Amelia (Essie Davis) is a widow and a single mother struggling to raise her son, Samuel (Noah Wiseman). Samuel doesn’t make things easy on her, however, as he is prone to being victimized by the monsters of his own imagination. Samuel is a bright child, and his efforts to protect himself (and his mother) from perceived threats often gets him in trouble. One night Samuel finds a book in his room called The Babadook, about a boogeyman-type creature. Amelia thinks better of reading the story, but the damage is done and Samuel is irreparably scared. Samuel begins seeing the Babadook – a shadowy figure in a top hat with long claws – and his inability to fall asleep rubs off on Amelia as well. Her initial assumption that it is all in Samuel’s head starts to wane as Amelia begins having visions of the figure herself.
Much like with a comedy, it is hard to objectively determine if a horror movie has achieved its inherent goal, and while I believe it has, it will be much easier to talk about the concrete aspects of the film that go so right. The first two checks in the “pro” column are the performances by Davis and Wiseman. Despite having no children of my own (“that I know of” -every idiot ever), Davis’s portrayal of Amelia totally portrays what a trying experience it can be. She is solely responsible for Samuel’s well-being, and she resents him for that. Her husband died the day Samuel was born – she has been a mother in every moment since, so she has never had a chance to properly grieve. The fatigue that Davis plays so well has been growing in Amelia for years, and it’s reaching a tipping point. This is almost understandable when the audience is confronted with Samuel. He is precocious and frustrating at first, gratingly cute and yearning for attention. But Wiseman shows an impressive range in the film, as his performance must shift from annoying to admirably tenacious in some really subtle ways. Samuel is never fully unlikable, but he gets easier to like as the film goes on.

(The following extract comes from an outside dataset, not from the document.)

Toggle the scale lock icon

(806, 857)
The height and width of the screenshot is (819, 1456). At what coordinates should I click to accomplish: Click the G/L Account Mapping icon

Writer-director Jennifer Kent accomplishes this task through an interesting protagonist switch around the mid-point of the movie. The Babadook itself is nebulous and hard to define, and it does the most damage in the psychological effect it has on Amelia. She goes from an understandably vexed mother to an unreasonable tyrant, while Samuel becomes more sympathetic. It is a really confident accomplishment by a director with no other features to her name.
The whole movie boils down to this relationship between a mother and her son, and how a foreign invader further complicates an already complex dynamic. Even with the inclusion of one or two jump scares, Kent manages to make The Babadook quite scary, with the help of ambiguous editing tricks and grinding, Eraserhead-esque sound design, both of which help put the viewer in Amelia’s mindset. That mind is not a safe place to be, even for Amelia. When a mother’s perspective is already so skewed, who needs a monster?